## What to work on
Swap "button" for "switch" in the entries below and reproduce them otherwise unchanged, leaving out the pictures.

## Supplied data
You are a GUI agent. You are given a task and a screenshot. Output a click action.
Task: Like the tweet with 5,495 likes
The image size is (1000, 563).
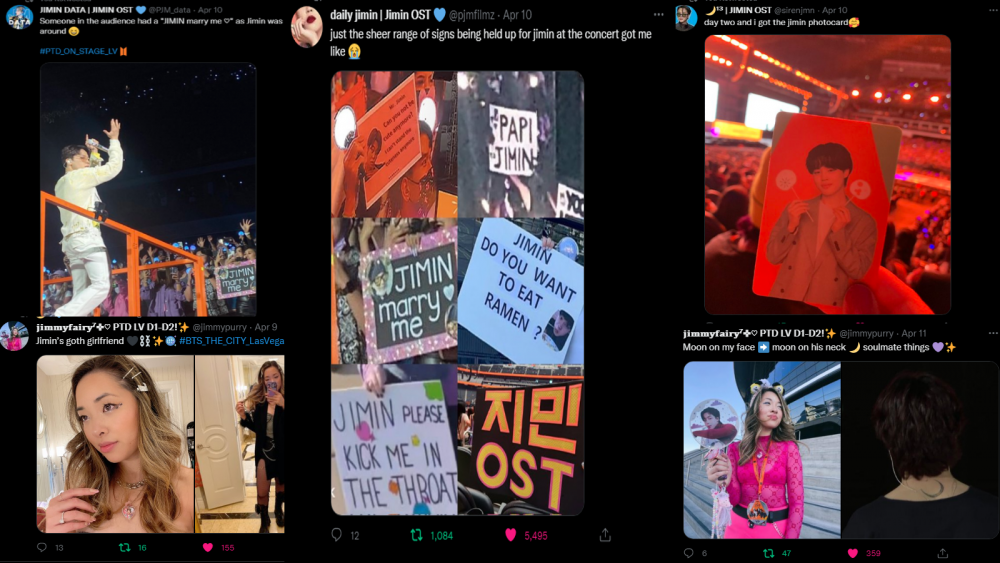[510, 535]
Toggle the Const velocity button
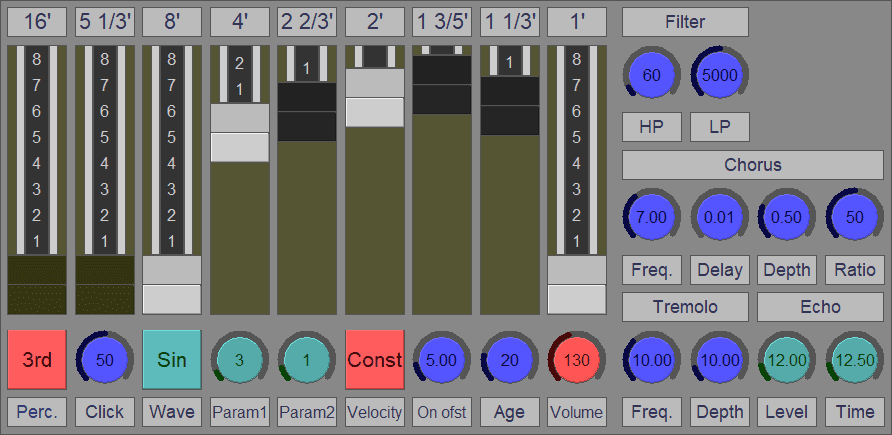The width and height of the screenshot is (892, 435). (374, 360)
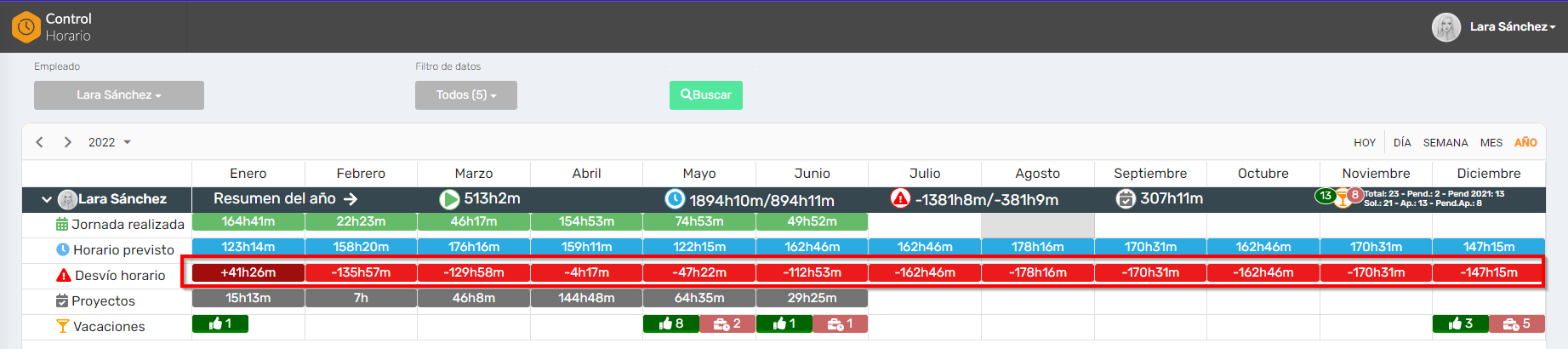The image size is (1568, 349).
Task: Click the green 13 badge in summary row
Action: (1326, 196)
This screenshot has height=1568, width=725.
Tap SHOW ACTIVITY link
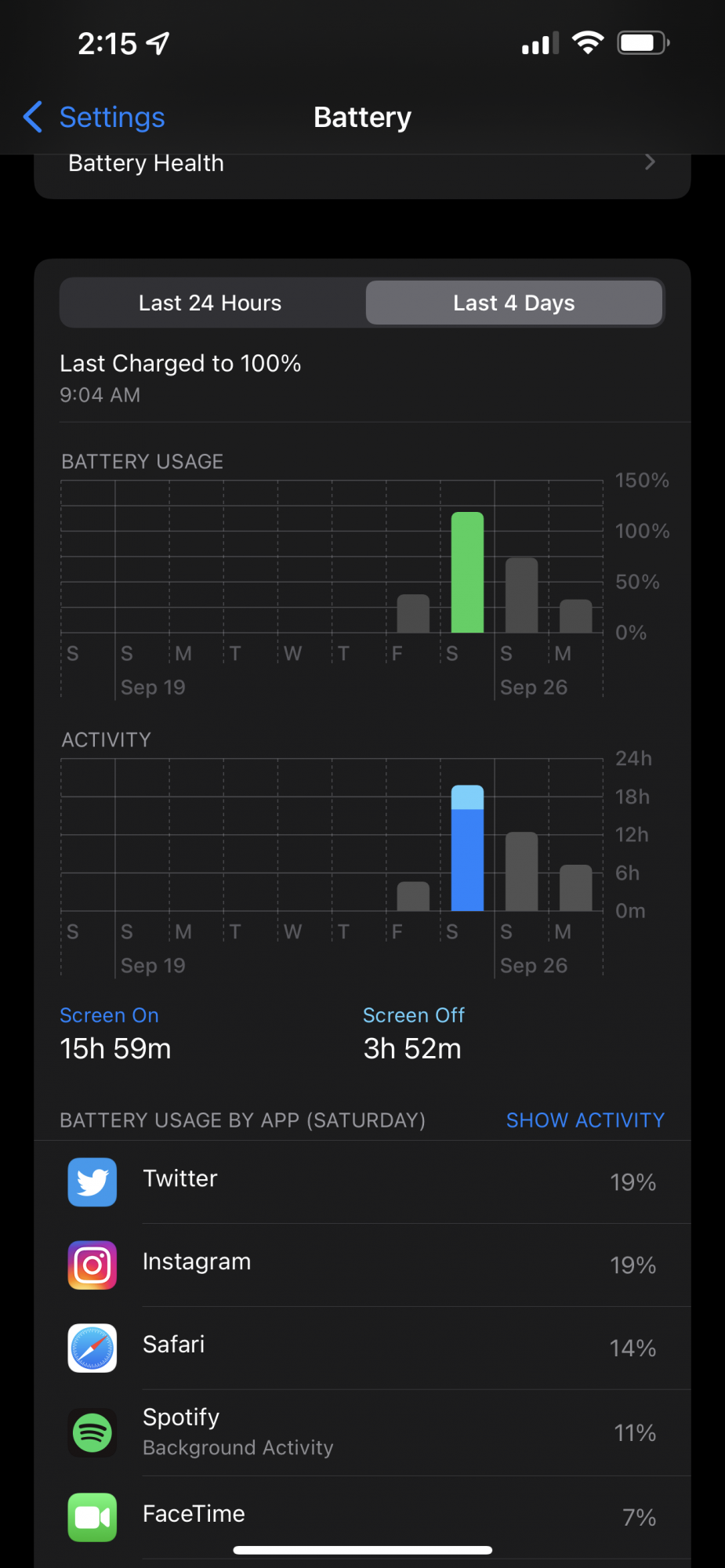pyautogui.click(x=585, y=1120)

## The reply
You are a GUI agent. You are given a task and a screenshot. Output a click action.
Task: Like the tweet with 5,495 likes
The image size is (1000, 563).
[510, 535]
Toggle the Const velocity switch
The width and height of the screenshot is (892, 435). (374, 360)
The image size is (1568, 349).
Task: Click the green 13 badge in summary row
Action: (1326, 196)
This screenshot has height=1568, width=725.
Tap SHOW ACTIVITY link
pyautogui.click(x=585, y=1120)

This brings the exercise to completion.